Ericourt half closed his eyes as if trying to remember something.
“You married in Germany.”
“We married by proxy,” Eidinger corrected him, “I met Frida in Zurich. She’d been living there since the end of the war. Frida was orphaned very young and spent periods with different relatives. She didn’t have a fixed address.”
“Yours wasn’t a long engagement, then.”
“No,” Eidinger admitted, somewhat embarrassed. “We hardly had time to get to know one another. Frida accepted my marriage proposal straight away—” He stopped himself and scrutinized his visitors’ faces, fearing his words might make him appear smug. “She was very eager to leave Europe,” he said by way of explanation.
“Oh, yes? And why was that?”
Eidinger looked at him in surprise. Did he really have to spell out something so simple?

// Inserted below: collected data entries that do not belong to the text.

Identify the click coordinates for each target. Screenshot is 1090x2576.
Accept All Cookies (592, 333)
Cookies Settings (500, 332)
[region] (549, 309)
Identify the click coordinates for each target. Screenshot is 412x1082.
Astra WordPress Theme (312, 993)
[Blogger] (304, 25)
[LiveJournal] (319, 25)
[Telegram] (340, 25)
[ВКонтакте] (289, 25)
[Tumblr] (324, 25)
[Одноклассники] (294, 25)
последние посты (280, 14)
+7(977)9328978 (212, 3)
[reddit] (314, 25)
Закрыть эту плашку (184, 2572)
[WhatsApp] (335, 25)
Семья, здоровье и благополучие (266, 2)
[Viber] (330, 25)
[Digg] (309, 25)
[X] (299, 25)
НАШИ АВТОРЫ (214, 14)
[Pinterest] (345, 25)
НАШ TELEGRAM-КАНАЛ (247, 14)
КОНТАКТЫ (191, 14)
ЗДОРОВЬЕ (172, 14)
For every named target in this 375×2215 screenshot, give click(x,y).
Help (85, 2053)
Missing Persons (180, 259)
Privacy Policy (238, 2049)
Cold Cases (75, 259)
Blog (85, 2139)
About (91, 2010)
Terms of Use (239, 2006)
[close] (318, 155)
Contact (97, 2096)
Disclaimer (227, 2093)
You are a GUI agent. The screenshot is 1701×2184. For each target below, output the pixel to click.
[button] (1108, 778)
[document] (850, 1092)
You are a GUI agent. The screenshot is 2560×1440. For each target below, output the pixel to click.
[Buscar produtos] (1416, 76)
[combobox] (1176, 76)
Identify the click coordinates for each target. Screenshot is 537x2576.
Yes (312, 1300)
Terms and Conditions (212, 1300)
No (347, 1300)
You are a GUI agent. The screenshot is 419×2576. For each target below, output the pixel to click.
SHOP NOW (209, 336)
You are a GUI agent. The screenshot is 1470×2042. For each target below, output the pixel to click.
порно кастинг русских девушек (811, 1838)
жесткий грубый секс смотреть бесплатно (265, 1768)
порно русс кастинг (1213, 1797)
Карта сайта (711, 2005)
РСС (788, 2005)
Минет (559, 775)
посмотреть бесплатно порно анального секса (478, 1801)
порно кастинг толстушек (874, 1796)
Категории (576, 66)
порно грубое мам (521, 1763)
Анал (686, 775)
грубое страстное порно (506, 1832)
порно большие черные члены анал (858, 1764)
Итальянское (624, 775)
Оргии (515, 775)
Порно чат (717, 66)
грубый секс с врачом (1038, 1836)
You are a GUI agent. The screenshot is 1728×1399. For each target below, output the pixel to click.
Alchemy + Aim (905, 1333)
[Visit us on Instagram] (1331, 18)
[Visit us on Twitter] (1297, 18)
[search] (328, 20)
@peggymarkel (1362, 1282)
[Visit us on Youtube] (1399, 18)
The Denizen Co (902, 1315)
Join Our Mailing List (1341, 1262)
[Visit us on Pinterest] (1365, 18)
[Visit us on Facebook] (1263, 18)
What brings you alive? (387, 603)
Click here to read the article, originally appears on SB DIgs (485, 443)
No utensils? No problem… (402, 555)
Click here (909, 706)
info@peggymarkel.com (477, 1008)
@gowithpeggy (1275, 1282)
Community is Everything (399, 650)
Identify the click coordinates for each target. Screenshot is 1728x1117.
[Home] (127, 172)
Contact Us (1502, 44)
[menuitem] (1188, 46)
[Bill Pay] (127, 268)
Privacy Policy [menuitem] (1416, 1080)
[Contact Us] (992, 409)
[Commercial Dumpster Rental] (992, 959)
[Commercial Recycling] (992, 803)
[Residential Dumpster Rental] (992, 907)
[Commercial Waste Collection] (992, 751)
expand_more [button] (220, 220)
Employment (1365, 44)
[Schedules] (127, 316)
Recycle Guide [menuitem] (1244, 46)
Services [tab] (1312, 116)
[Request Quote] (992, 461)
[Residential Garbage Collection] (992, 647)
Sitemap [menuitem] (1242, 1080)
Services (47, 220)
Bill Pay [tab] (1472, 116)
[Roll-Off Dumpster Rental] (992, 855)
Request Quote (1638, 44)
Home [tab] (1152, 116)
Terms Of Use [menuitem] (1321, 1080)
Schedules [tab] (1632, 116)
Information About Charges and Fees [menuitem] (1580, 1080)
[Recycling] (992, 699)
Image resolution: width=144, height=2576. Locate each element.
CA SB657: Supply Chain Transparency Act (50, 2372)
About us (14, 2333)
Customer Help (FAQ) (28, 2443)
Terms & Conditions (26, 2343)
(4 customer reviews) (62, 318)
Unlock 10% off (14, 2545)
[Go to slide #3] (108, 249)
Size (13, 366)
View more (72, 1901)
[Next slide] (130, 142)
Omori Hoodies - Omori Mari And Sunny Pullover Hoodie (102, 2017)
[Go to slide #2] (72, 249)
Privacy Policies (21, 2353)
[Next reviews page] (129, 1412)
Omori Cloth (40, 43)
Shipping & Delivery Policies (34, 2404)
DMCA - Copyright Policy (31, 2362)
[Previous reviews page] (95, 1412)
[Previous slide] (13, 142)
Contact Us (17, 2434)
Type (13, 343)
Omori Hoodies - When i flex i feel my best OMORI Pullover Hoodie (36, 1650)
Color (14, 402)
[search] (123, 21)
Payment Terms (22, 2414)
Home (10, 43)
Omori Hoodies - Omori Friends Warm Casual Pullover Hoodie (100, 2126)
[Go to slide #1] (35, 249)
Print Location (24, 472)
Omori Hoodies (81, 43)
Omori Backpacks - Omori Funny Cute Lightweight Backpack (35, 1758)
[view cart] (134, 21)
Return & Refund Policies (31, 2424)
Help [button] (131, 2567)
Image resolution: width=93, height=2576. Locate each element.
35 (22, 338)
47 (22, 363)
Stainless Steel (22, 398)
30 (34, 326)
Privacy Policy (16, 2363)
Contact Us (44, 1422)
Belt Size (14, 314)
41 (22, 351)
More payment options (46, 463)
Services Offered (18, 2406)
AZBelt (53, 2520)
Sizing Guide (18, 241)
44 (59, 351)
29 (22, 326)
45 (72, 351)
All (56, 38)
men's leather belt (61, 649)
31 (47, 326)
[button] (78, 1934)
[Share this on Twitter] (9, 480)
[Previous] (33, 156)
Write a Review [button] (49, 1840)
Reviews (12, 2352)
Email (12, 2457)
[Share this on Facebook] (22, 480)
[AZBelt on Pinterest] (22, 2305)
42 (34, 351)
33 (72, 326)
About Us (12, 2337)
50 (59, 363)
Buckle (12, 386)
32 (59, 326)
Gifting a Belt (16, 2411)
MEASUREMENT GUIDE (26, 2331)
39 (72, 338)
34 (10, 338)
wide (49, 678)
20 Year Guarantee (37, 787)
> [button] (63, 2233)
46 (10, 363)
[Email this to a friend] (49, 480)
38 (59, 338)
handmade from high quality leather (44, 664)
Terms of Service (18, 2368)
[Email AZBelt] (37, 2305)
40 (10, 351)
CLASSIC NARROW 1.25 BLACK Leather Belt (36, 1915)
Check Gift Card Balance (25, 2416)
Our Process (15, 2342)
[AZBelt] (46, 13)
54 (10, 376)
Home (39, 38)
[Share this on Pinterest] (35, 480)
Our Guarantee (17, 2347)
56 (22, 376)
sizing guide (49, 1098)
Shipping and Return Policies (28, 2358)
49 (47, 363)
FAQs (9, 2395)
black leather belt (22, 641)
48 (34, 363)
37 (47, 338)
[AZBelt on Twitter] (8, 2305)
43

“She was afraid of another war. Like so many others she felt deeply wounded by what they’d just gone through.”
“Why didn’t you marry before you came back, then?”
“We arranged that I would return to Buenos Aires first to get the house ready. Frida preferred it that way. In her letters she told me she’d travel over as soon as possible. I must confess I sought that brief separation as a test.”
“Do you still have the letters?”
Gustavo seemed offended.
“Of course. Frida kept them in her desk.”
Really? How strange. You don’t give love letters back unless the relationship has ended. Why had she kept them instead of him? It was time for the thorny question.
“Was yours a happy marriage, señor Eidinger?”
His pause answered better than words. Happiness admits no doubt.